Em 1991, o autor japonês Koji Susuki lançou a icónica obra de terror Ring, que foi apenas a primeira instalação num complexo universo literário (e multiplamente adaptado), sendo procedido por Spiral (1995), Loop (1998), Birthday (1999), S (2012) e Tide (2013).

A primeira adaptação foi um filme para televisão em 1995, intitulado Ring: Kazenban (uma joia de que certamente irei falar no futuro), escrita por Joji Iida, o realizador e argumentista de Rasen, também conhecido como Spiral, o filme em análise neste episódio.

Antes de abordar a história deste filme, é importante explicar o porquê de ser tão desconhecido, ao ponto de ser chamado A Sequela Perdida de Ring.

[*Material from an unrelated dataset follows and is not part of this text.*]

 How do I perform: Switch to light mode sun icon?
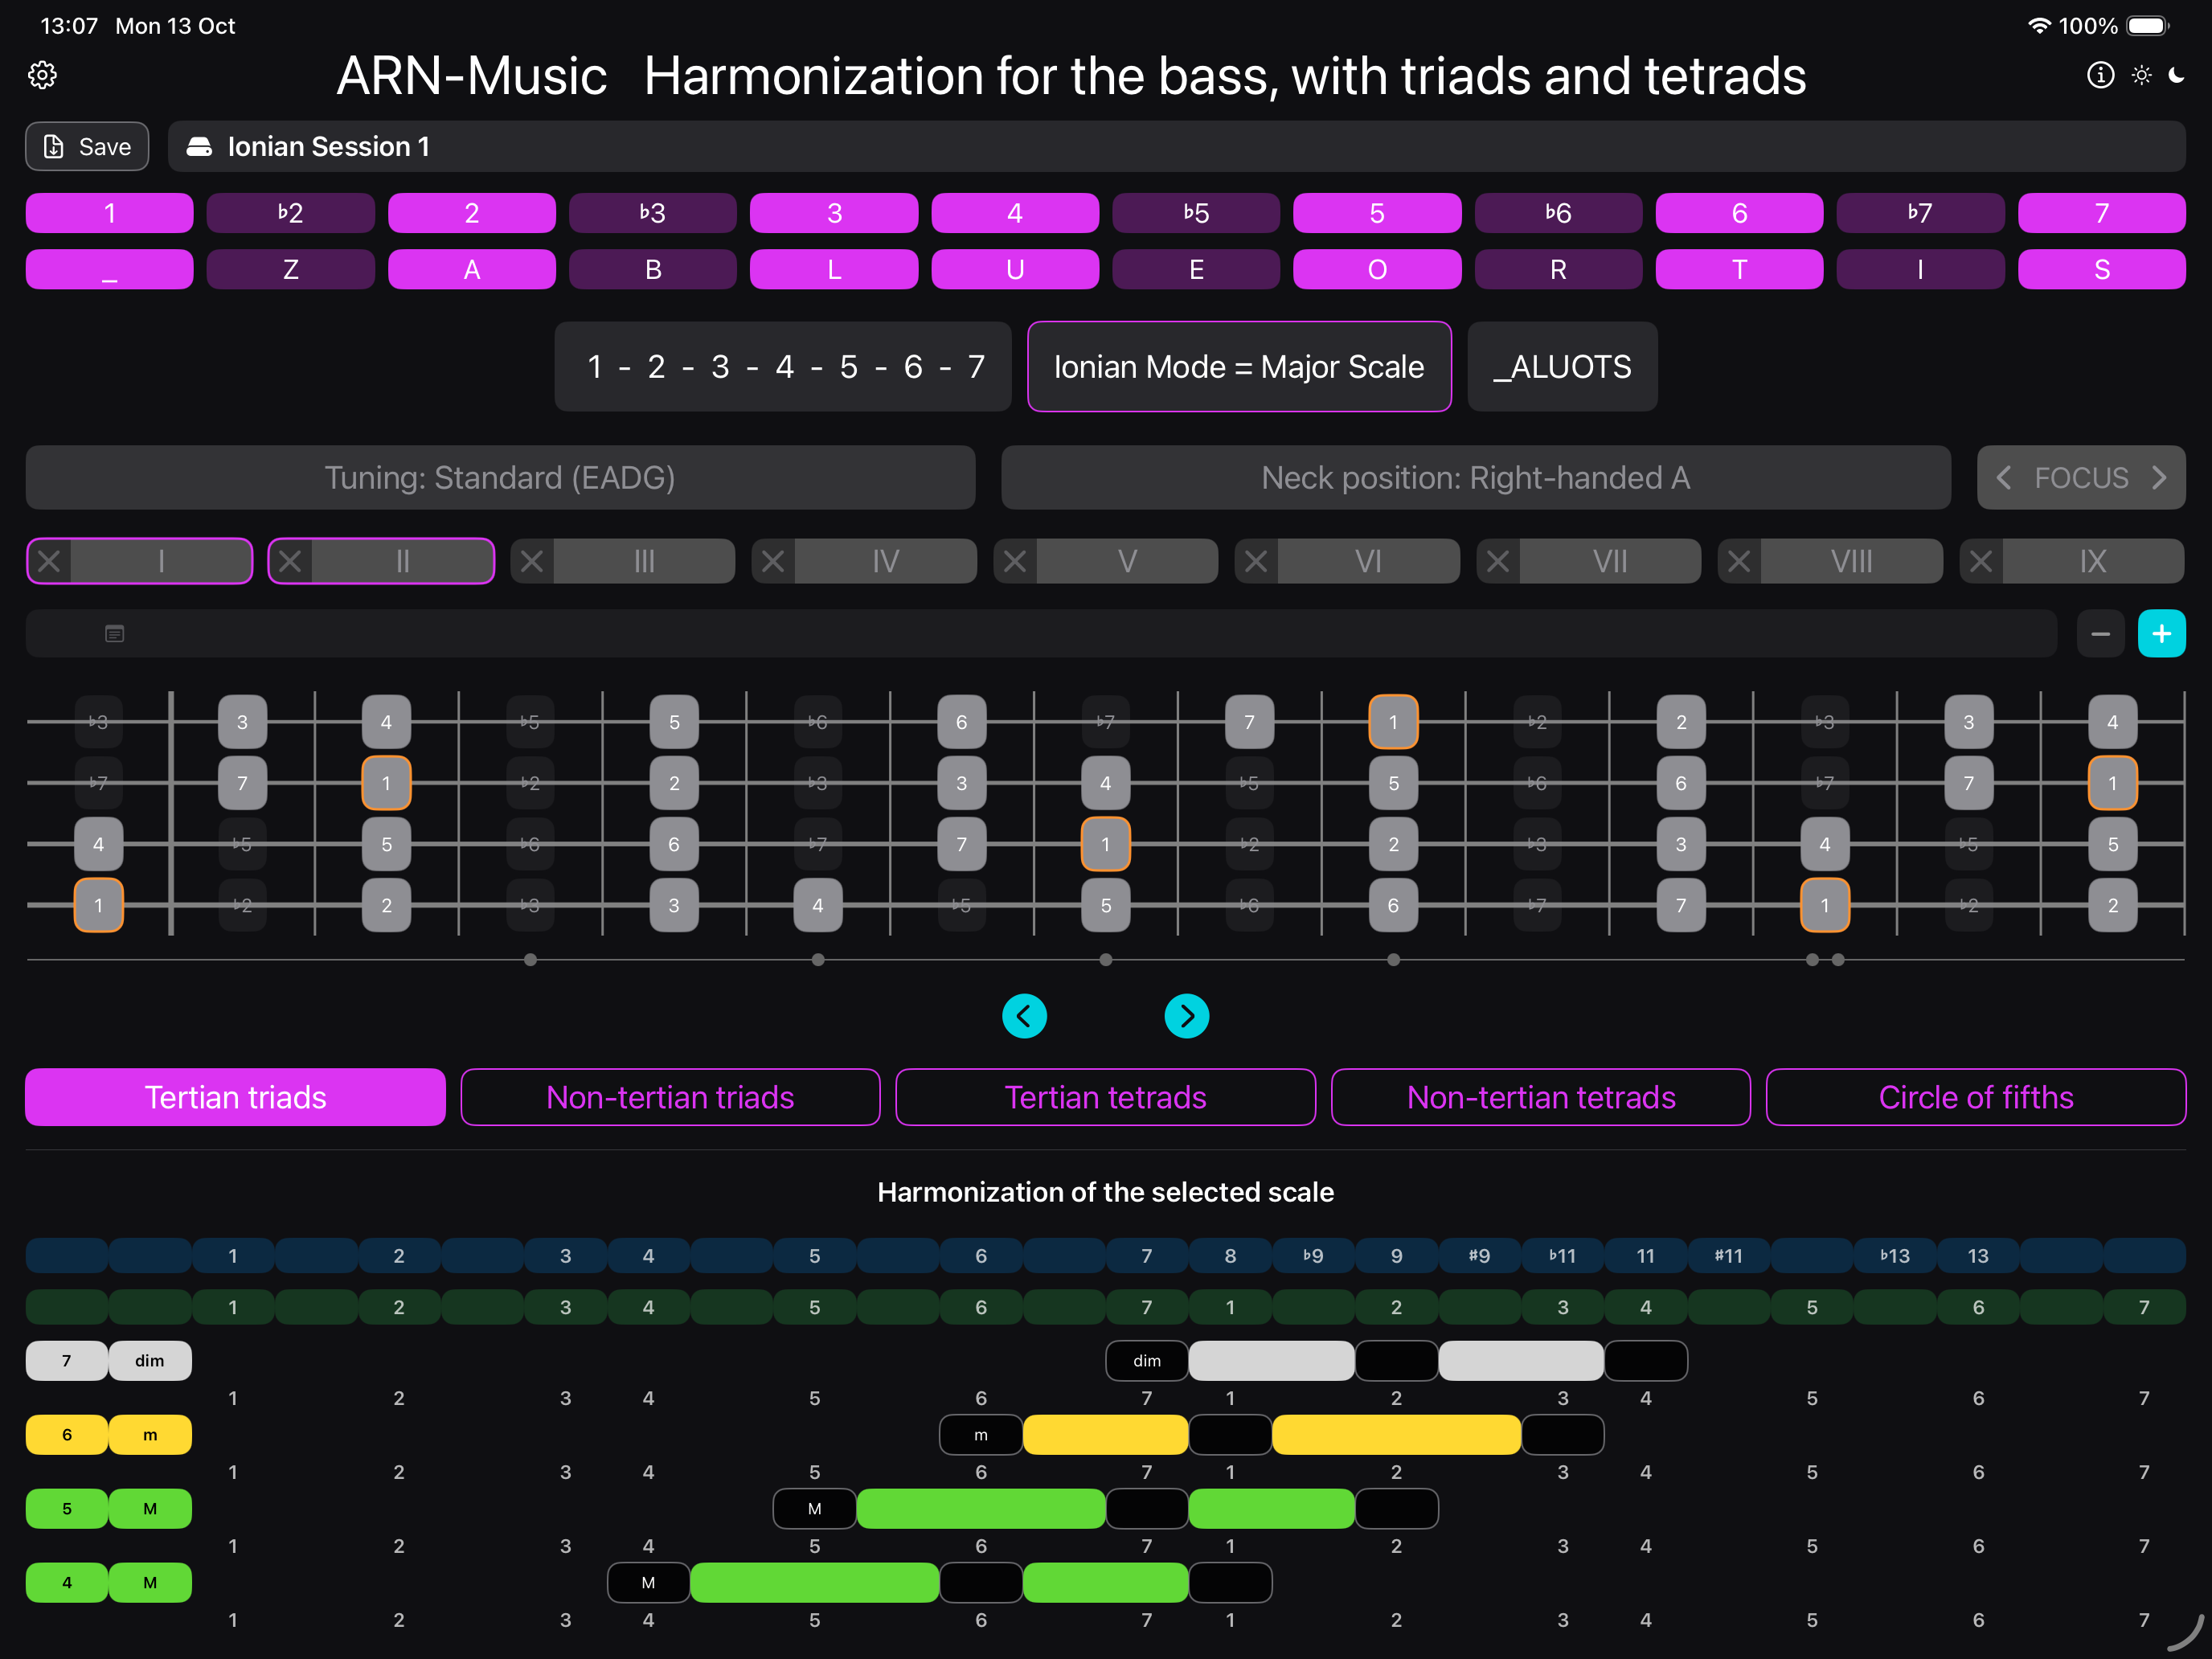click(x=2141, y=75)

Quando Hideo Nakata e a sua equipa iniciaram a produção de Ring, uma equipa em simultâneo, liderada por Joji Iida (Ring: Kazenban) começou a trabalhar numa sequela direta, com base na obra Spiral. O objetivo seria lançar ambos os filmes no mesmo dia, a 31 de Janeiro de 1998, para que as duas adaptações se apoiassem uma à outra, com a ambição de ampliar a campanha de marketing e lucrarem o dobro.

A ideia aqui seria os fãs assistirem a Rasen logo a seguir a Ring.

Contudo, a estratégia não resultou para a sequela. Nakata conseguiu transpor para o grande ecrã a tensão pretendida por Susuki, e apesar de, em geral, seguir o livro, ao inserir a sua própria visão da obra, com argumento de Hiroshi Takahashi, alguns pontos diferiram da história original. Joji Iida procurou construir uma sequela mais fiel ao livro, o que causou automaticamente algumas inconsistências na narrativa, e também, infelizmente, não conseguiu reproduzir a atmosfera sombria de Hideo Nakata. Com isso, foi mal recebido pela crítica e público, que para começar, dificilmente iriam ver um filme logo a seguir a outro na noite de estreia. Logo aí, o resultado de Rasen foi indesejável, e, em soma, foi tão mal recebido que um ano depois Nakata lançou a sua própria sequela, intitulada Ring 2, com o mesmo elenco, substituindo e apagando o legado de Rasen.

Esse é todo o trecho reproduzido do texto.